Data on locating visible targets:
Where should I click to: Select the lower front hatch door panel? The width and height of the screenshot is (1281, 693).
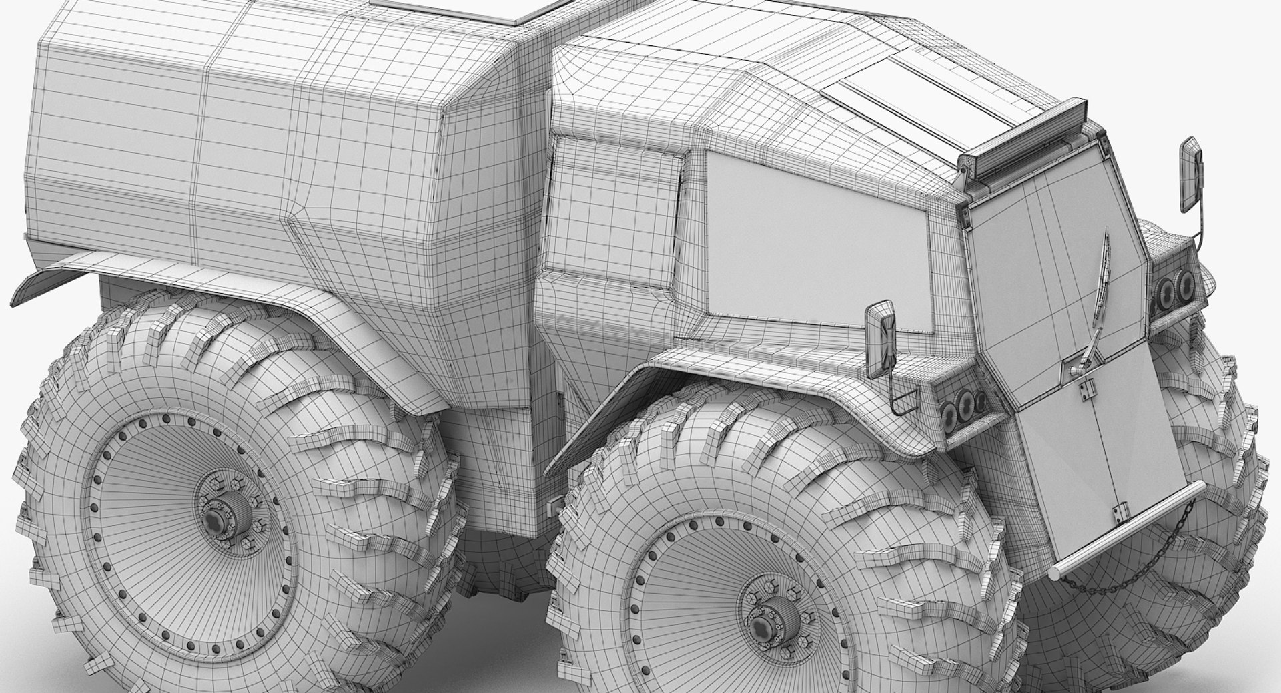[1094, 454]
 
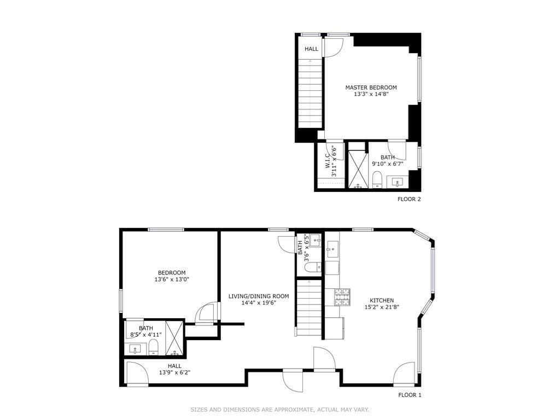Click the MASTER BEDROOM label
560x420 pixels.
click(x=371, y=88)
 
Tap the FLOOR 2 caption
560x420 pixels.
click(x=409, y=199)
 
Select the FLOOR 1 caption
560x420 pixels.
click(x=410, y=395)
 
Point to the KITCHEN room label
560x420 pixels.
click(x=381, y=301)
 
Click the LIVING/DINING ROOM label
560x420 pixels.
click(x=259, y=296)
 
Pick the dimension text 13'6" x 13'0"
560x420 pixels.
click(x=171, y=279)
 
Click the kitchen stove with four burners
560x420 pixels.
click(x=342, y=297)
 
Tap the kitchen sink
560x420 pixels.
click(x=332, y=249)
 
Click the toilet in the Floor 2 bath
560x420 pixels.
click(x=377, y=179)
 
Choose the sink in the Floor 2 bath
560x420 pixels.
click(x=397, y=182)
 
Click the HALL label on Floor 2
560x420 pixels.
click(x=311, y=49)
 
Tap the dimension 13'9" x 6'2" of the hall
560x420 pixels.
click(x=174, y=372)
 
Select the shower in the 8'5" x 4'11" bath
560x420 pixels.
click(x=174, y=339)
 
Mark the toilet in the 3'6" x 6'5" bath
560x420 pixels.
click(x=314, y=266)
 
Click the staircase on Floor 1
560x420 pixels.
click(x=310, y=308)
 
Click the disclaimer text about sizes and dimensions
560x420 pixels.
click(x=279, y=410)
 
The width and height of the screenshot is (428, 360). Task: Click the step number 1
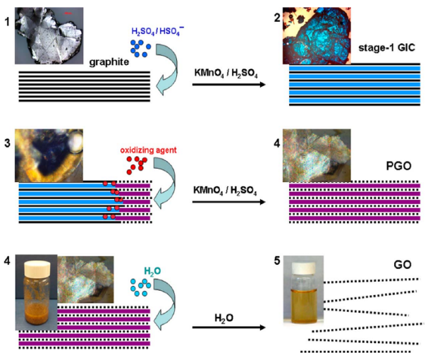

§ **Work instructions**: Please rewrite the records above as a Markdown table with the columns Row and Line, putting each line's number under Row and the line itself under Line. Skip blank lines, and leave the pictures out of your answer.

§ **Correct answer**:
| Row | Line |
|---|---|
| 1 | Where should I click to: Select the lower front hatch door panel? The width and height of the screenshot is (1281, 693). |
| 2 | [1094, 454] |
| 3 | Click the MASTER BEDROOM label |
| 4 | 560x420 pixels. |
| 5 | click(x=371, y=88) |
| 6 | Tap the FLOOR 2 caption |
| 7 | 560x420 pixels. |
| 8 | click(x=409, y=199) |
| 9 | Select the FLOOR 1 caption |
| 10 | 560x420 pixels. |
| 11 | click(x=410, y=395) |
| 12 | Point to the KITCHEN room label |
| 13 | 560x420 pixels. |
| 14 | click(x=381, y=301) |
| 15 | Click the LIVING/DINING ROOM label |
| 16 | 560x420 pixels. |
| 17 | click(x=259, y=296) |
| 18 | Pick the dimension text 13'6" x 13'0" |
| 19 | 560x420 pixels. |
| 20 | click(x=171, y=279) |
| 21 | Click the kitchen stove with four burners |
| 22 | 560x420 pixels. |
| 23 | click(x=342, y=297) |
| 24 | Tap the kitchen sink |
| 25 | 560x420 pixels. |
| 26 | click(x=332, y=249) |
| 27 | Click the toilet in the Floor 2 bath |
| 28 | 560x420 pixels. |
| 29 | click(x=377, y=179) |
| 30 | Choose the sink in the Floor 2 bath |
| 31 | 560x420 pixels. |
| 32 | click(x=397, y=182) |
| 33 | Click the HALL label on Floor 2 |
| 34 | 560x420 pixels. |
| 35 | click(x=311, y=49) |
| 36 | Tap the dimension 13'9" x 6'2" of the hall |
| 37 | 560x420 pixels. |
| 38 | click(x=174, y=372) |
| 39 | Select the shower in the 8'5" x 4'11" bath |
| 40 | 560x420 pixels. |
| 41 | click(x=174, y=339) |
| 42 | Mark the toilet in the 3'6" x 6'5" bath |
| 43 | 560x420 pixels. |
| 44 | click(x=314, y=266) |
| 45 | Click the staircase on Floor 1 |
| 46 | 560x420 pixels. |
| 47 | click(x=310, y=308) |
| 48 | Click the disclaimer text about sizes and dimensions |
| 49 | 560x420 pixels. |
| 50 | click(x=279, y=410) |
| 51 | The width and height of the screenshot is (428, 360). Task: Click the step number 1 |